According to the Minister of Prisons, there were in March 1980 a total of 482 prisoners serving sentences under security legislation in Robben Island prison, of whom 53 were from Namibia. 38 of these have life sentences.

The banning of the South African Council of Churches Dependants' Conference in the Transkei meant that "Christian work of compassion and mercy is now a crime in the Transkei" according to Bishop Desmond Tutu, SACC Secretary-General. The protest against the ban was echoed by the Presbyterian Church which said the Transkei was not only depriving its people of material aid but also acting against the proclamation of the gospel, and by the Congregational Church which called the ban "an act of totalitarian tyranny".

According to Bishop Tutu, the Dependants' Conference spent about R10 000 a month assisting over 180 families of those detained, banned and in prison for political offences.
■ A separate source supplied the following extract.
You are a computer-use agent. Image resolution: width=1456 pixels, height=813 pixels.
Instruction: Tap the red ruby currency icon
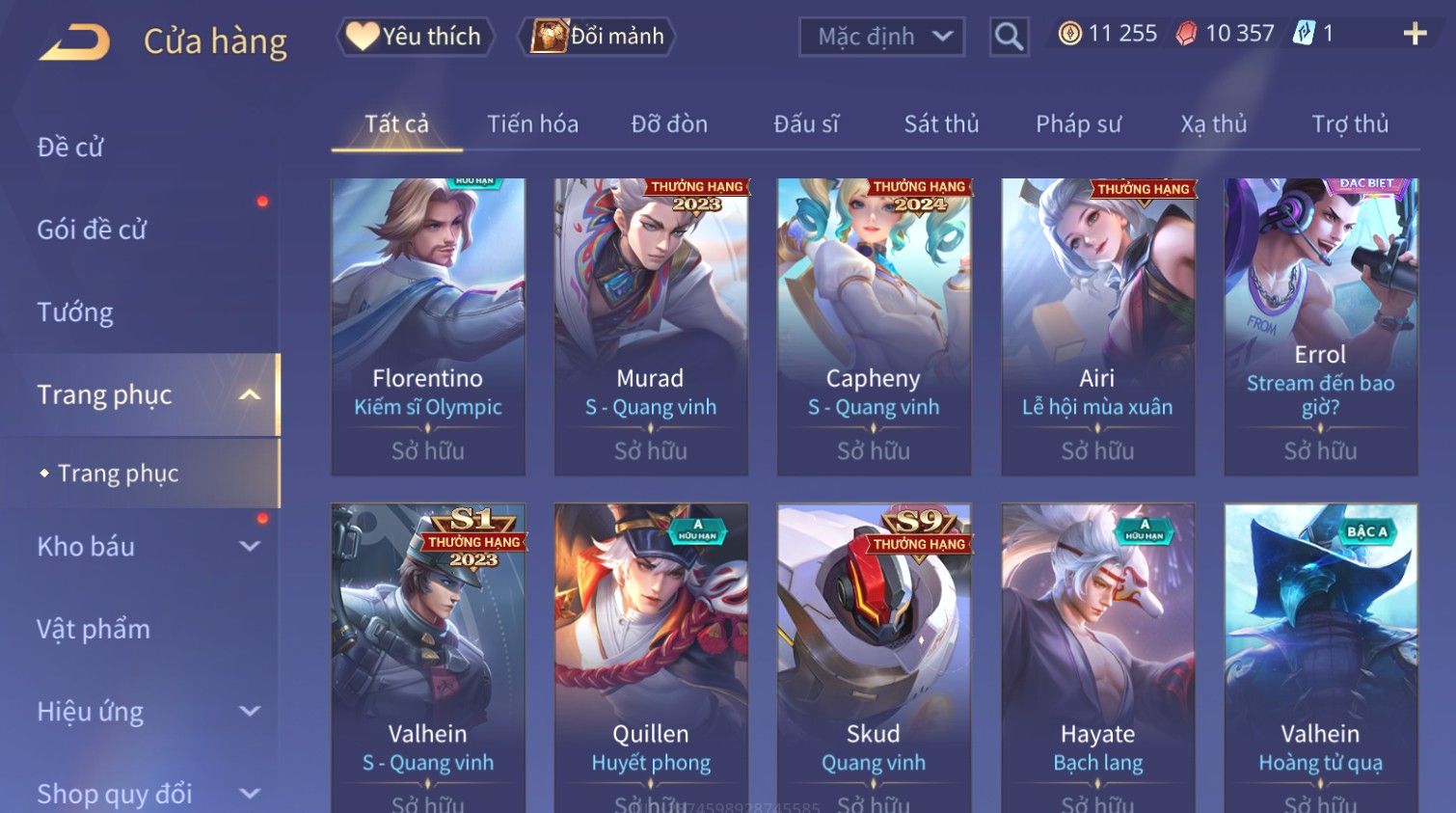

It also provided help to newly-released political prisoners for rehabilitation. It was suggested that the Transkei ban was one of the conditions for the recent loan of R74 million received by the Transkei authorities from the central South African government.

In November the Dependants' Conference held its annual meeting in Cape Town, when the director Miss Anne Hughes said R520 000 had been received from overseas sources in 1979 and R17 000 from local sources. The Conference was helping more than 700 families of political prisoners, over half of them in the Border area of the Eastern Cape, and also over 125 families of detainees through the Ecumenical Trust Fund. Rev. M. Mogoba of the Federal Theological Seminary in Natal, who spent three years on Robben Island, was elected national vice-chairman of the Conference.